Black Hills’ profitability has seen fairly sizable swings in both directions in the past decade, but earnings have trended upwards. In fact, EPS has grown at a rate of nearly 5% annually since 2009. For a utility, this is a decent growth rate given that the group is generally limited to regulator-enforced pricing increases and modest user base growth.
Black Hills, like any other utility, is beholden to weather conditions in its service areas, which drives demand for electricity and natural gas. Rate reviews continue to drive results for the company, but Black Hills is also expanding its offerings by investing in new pipelines and other infrastructure. Its current capex allowance is $2.8 billion through 2023, which is more than half of its market capitalization.
We see this contributing to 4.5% annual earnings-per-share growth in the coming years, combining with the current 2.6% yield to overcome a ~4% headwind from what we view as an overvaluation of the stock. In total, we believe Black Hills will produce just over 3% in total annual returns in the coming years.
Top Utility Stock #9: DTE Energy (DTE)
DTE Energy is an energy provider that was founded in Detroit in 1849. However, what started as a small gas provider in the northern U.S. city has grown into a nationwide provider of utility services.
Most of DTE’s business is still in Michigan as it provides electricity and natural gas, gas pipelines and storage, energy trading, and power and industrial projects. DTE is primarily a utility, with ~80% of its earnings derived from traditional electricity and natural gas revenue. DTE has a nearly $24 billion market capitalization.
DTE has shown very strong growth for a utility, boosting earnings-per-share by an average rate of nearly 7% in the past decade. The company continues to show growth from its gas storage and pipelines segment.
Source: Investor presentation, page 6
DTE has outlined above how it continues to invest in the areas, where it can grow revenue and earnings without having to work through rate reviews. In addition, these projects support DTE’s initiative to reduce its reliance upon coal, and replace it with cleaner energy projects. We see DTE producing ~6% earnings-per-share growth in the coming years due to rate reviews, customer base growth, and new projects.
Considering the 6% projected earnings-per-share growth, the ~3% yield, and a ~4% headwind from the valuation declining over time, we see DTE producing between 4% and 5% in total annual returns in the coming years.
Top 10 Utility Stock #8: American Electric Power (AEP)
American Electric Power was founded in 1906 and in the 113 years since, has grown into a diversified regulated utility in the U.S. The company offers electricity generation, transmission, and distribution services in 11 different states. AEP uses coal, natural gas, renewable energy, and nuclear power.
AEP also derives revenue from transmission and distribution services, transmission, and unregulated generation. The stock trades with a $46 billion market capitalization.
Source: Investor presentation, page 6
AEP has managed to pay a quarterly dividend for an astounding 109 consecutive years.
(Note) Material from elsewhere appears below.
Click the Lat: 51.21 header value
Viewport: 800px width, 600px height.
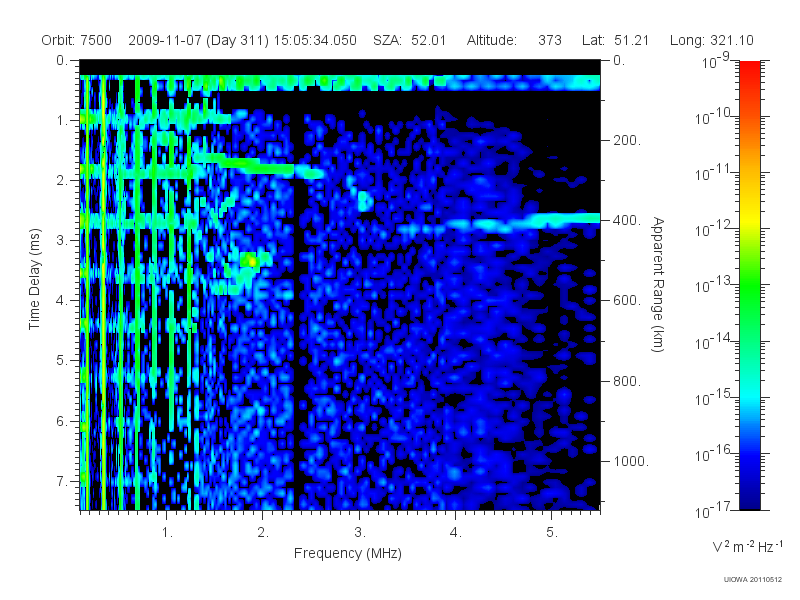pyautogui.click(x=615, y=40)
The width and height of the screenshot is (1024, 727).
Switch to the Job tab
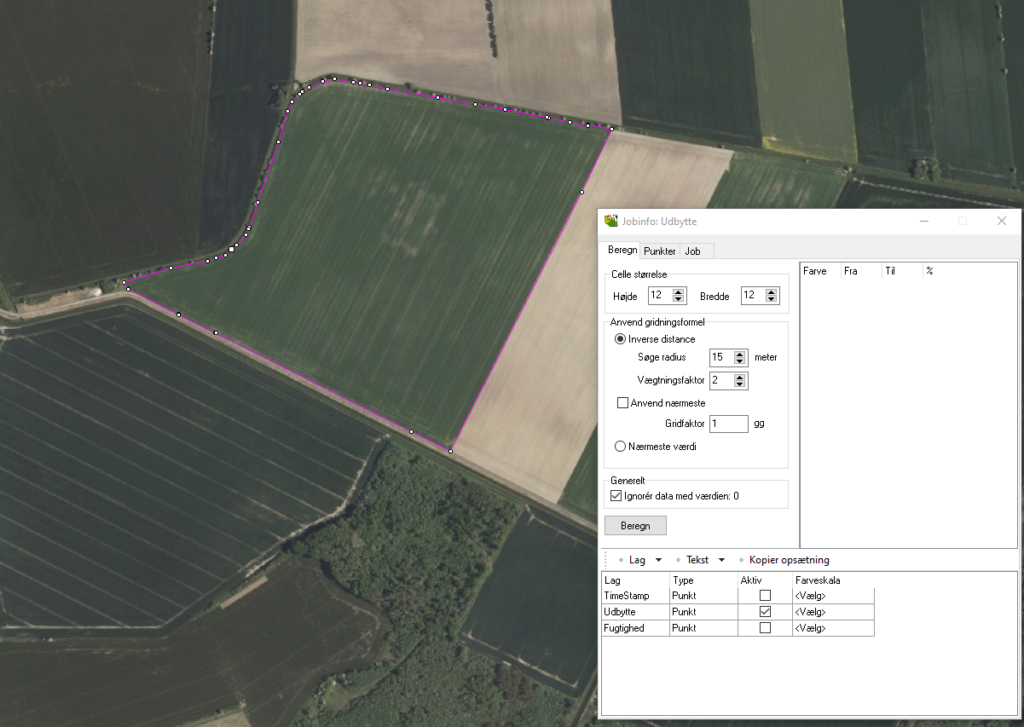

While certainly not every year has seen a dividend increase, that sort of track record on shareholder returns is difficult to come by.
To its credit, AEP has boosted its payout for 16 consecutive years, and as seen above, those increases have been sizable. AEP has grown the payout by an average of more than 6% annually in the past four years. AEP is on the list of Dividend Achievers, which have increased their dividends for at least 10 consecutive years.
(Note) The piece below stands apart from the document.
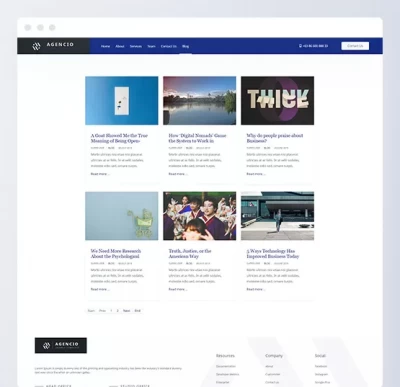Open the graduates photo post thumbnail
This screenshot has width=400, height=387.
199,216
We see AEP producing ~5% annual earnings-per-share growth in the coming years, fueled by its plans to transform itself into a major player in renewable energy. The company is building out its wind power business, which will help achieve the company’s goal of expanding its renewable portfolio exponentially by 2030. Importantly, AEP has grown earnings at a rate of under 4% in the past decade, but we believe its focus and investments on non-traditional utility revenue will help it improve results moving forward.
Our estimate of 5% earnings growth, the sub-3% yield, and a low-single-digit headwind from the valuation ticking lower over time has our forecast for total annual returns at ~6% in the coming years for AEP.
Top Utility Stock #7: Sempra Energy (SRE)
Sempra Energy was founded just 20 years ago, but has grown into a $40 billion market capitalization utility. The company has a sizable utility customer base in the US, focused in Southern California.
Sempra distributes natural gas and electricity to its 20+ million customers, and owns a majority stake in Texas-based Oncor, which is a transmission and distribution business.
Sempra also owns renewable energy projects, liquefied natural gas facilities, and gas pipelines and storage in the U.S. and Latin America.
Source: Investor presentation, page 10
We see Sempra benefiting from the macro move towards cleaner energy, as well as continued population growth in Southern California. Sempra has remade its portfolio recently via acquisitions and divestitures, and we now expect robust 8% annual earnings-per-share growth.
As seen above, Sempra expects to produce 9% annual growth in its rate base in Southern California, which will drive earnings growth, but also fund renewable energy capex, in addition to other growth initiatives.
Sempra’s exposure and dominance in the Southern California market is a huge competitive advantage, and should remain the company’s cash cow for years to come. In addition, its assets in Mexico should drive growth as that country continues to try and develop its utility infrastructure.
Sempra’s growth forecast will help drive ~6% total annual returns in the coming years, as the valuation will drive a mid-single-digit headwind to total returns, while the sub-3% dividend yield will help offset some of the valuation headwind.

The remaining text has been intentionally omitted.